Methods: From April through September 2025, medical students completing general surgery or general surgery-adjacent subinternships (e.g. vascular, cardiothoracic, transplant surgery) at three academic hospitals completed a 72-item, seven-domain survey on a 5-point Likert scale. Domains included rotation structure, rounding & patient care, operating room conduct, technical skills, knowledge base, clinic, and professionalism. Dunn’s post-hoc test with Benjamini–Hochberg correction was used to compare domain rating means. Differences between home and visiting students were compared using independent-samples t-tests.

Results: Fifty-five students (26 visiting, 29 home) completed the survey (response rate = 57%). The median overall satisfaction score was 9.5/10 [IQR 8.25-10]. Overall, mean domain scores (±SD) were: Professionalism = 4.72 ± 0.43, Rotation Structure = 4.50 ± 0.52, Operating Room = 4.31 ± 0.57, Knowledge = 4.19 ± 0.59, Technical = 3.93 ± 0.82, Clinic = 3.85 ± 0.99, and Rounding = 3.70 ± 1.00. Post-hoc comparisons revealed Professionalism scored significantly higher than nearly all other domains (p < 0.01), except Rotation Structure (Image 1). No significant differences were observed between home and visiting students in overall satisfaction or any domain mean (p > 0.05). Item comparison revealed that visiting students less frequently completed their subinternship early enough to receive a letter of recommendation (p = 0.047).

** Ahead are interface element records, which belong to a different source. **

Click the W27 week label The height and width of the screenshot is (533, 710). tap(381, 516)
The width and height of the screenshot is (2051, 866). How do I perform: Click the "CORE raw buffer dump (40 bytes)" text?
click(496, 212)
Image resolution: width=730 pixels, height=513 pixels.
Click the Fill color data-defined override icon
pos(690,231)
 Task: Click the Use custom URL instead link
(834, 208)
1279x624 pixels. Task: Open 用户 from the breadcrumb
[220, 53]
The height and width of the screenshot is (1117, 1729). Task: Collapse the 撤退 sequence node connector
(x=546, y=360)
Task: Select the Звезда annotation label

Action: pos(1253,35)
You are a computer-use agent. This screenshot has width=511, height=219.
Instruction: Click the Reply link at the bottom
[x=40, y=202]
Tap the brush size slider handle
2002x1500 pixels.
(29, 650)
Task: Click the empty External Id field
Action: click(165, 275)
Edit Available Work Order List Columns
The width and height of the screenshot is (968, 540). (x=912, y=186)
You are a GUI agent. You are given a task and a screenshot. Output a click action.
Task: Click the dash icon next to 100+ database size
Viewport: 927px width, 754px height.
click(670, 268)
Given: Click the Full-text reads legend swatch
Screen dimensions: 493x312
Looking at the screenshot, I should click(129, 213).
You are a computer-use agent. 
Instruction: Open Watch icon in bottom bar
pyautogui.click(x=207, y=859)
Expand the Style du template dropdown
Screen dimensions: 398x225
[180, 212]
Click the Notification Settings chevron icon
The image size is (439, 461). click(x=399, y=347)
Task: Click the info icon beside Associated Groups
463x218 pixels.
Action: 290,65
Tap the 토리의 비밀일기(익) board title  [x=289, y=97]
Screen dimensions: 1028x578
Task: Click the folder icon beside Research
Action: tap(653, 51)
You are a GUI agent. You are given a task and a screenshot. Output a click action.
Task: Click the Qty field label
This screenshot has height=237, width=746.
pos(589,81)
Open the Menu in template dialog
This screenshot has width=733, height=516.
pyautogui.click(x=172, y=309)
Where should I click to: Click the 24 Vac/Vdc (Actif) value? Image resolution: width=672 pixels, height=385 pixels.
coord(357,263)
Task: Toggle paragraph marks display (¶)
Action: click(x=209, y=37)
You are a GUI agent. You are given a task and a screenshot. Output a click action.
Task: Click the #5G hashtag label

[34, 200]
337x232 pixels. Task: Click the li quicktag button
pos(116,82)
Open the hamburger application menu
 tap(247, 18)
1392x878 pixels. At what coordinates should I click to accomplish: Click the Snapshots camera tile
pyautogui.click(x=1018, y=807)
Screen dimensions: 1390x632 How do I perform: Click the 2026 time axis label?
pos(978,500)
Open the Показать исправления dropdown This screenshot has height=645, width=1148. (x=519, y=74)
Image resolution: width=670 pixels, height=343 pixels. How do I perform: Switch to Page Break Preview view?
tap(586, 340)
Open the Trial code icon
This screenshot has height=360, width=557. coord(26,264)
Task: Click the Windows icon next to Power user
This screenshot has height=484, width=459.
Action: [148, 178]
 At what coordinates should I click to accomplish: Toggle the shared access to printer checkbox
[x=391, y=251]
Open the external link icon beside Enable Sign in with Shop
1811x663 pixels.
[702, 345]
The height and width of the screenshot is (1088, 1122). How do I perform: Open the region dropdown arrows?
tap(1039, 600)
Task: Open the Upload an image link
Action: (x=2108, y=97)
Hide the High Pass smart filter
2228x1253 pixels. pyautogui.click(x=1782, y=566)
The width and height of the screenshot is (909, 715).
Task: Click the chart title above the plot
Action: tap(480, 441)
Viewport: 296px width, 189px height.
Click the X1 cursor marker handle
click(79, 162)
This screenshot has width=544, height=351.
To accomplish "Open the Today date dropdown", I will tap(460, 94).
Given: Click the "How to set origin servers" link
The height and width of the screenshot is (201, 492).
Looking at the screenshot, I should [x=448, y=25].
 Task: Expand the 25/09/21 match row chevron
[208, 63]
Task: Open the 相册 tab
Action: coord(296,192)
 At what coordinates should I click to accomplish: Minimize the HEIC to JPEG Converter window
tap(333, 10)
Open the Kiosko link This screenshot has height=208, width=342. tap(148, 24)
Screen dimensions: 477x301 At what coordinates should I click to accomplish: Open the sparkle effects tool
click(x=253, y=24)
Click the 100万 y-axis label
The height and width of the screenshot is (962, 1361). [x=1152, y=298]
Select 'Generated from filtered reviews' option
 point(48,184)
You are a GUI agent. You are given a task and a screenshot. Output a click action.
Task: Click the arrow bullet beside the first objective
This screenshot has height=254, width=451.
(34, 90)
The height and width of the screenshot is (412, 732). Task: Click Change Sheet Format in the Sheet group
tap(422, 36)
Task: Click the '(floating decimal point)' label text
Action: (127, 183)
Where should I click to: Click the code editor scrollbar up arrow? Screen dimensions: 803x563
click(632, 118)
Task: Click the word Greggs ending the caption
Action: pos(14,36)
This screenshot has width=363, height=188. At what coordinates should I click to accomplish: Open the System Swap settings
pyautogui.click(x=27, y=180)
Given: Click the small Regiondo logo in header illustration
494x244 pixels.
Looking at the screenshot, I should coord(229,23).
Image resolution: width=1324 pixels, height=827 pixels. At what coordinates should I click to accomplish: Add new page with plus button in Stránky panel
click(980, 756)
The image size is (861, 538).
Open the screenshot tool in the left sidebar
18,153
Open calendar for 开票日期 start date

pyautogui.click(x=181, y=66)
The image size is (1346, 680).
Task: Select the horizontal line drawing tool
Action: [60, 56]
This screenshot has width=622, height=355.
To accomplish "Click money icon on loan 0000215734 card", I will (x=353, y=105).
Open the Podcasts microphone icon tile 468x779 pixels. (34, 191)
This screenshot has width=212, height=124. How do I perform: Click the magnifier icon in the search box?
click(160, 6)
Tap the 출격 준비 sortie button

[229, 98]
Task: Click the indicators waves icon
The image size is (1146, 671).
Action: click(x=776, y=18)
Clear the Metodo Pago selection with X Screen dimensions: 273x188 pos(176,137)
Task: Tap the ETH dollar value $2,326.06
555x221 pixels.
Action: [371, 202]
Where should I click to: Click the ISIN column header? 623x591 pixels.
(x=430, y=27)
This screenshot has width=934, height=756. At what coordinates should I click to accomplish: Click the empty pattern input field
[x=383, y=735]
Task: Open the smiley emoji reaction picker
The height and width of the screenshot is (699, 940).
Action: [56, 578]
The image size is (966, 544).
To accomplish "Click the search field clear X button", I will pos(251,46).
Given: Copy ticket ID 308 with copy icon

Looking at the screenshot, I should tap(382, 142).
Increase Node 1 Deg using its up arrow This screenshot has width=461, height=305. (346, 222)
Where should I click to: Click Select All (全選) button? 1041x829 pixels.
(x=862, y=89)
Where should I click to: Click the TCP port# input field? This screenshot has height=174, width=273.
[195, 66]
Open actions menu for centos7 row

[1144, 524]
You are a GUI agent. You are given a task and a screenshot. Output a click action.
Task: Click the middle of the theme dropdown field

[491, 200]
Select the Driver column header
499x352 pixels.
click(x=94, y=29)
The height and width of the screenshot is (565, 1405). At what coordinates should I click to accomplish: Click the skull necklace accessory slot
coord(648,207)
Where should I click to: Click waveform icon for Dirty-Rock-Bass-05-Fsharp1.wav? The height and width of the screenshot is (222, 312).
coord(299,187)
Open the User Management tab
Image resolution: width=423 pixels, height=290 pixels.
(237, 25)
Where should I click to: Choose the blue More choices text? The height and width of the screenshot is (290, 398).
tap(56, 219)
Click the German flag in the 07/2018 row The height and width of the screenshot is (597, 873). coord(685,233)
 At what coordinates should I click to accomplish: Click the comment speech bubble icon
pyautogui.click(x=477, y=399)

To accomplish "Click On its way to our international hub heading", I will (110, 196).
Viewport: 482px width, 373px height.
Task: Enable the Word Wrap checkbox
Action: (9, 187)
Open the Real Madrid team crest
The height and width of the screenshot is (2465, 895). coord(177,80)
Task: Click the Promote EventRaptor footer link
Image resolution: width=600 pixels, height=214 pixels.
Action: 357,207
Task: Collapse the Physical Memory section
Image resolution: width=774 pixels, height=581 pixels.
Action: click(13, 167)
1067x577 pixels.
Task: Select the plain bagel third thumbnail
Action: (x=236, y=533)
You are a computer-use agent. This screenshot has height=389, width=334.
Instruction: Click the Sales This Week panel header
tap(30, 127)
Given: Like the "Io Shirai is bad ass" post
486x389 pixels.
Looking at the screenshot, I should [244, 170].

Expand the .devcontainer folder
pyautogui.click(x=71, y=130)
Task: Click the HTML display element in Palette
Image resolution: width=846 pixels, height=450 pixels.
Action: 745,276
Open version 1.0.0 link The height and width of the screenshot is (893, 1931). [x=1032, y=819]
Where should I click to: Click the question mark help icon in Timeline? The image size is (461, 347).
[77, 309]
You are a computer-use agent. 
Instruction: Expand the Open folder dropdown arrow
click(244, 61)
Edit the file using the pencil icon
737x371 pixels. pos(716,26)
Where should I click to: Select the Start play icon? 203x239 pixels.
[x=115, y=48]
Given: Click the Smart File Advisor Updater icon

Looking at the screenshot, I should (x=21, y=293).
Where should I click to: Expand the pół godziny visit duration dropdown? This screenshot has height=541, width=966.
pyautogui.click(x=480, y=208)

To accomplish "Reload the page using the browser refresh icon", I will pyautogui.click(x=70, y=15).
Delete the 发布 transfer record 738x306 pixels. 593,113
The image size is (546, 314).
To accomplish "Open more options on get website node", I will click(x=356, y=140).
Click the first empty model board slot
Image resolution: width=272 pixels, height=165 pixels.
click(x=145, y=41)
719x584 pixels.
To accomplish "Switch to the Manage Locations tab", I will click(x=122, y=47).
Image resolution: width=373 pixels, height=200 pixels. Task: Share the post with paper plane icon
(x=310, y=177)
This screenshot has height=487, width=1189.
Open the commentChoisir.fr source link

Conclusions: Subinternship quality was rated highly overall, with Professionalism and Rotation Structure most positively evaluated, while Clinic and Rounding & Patient Care experiences were identified as areas for potential improvement. Equivalent ratings between home and visiting students suggest consistent educational quality regardless of student home institution. These findings provide actionable insight for enhancing subinternship design and are the first step toward benchmarking national standards for surgical subinternship quality.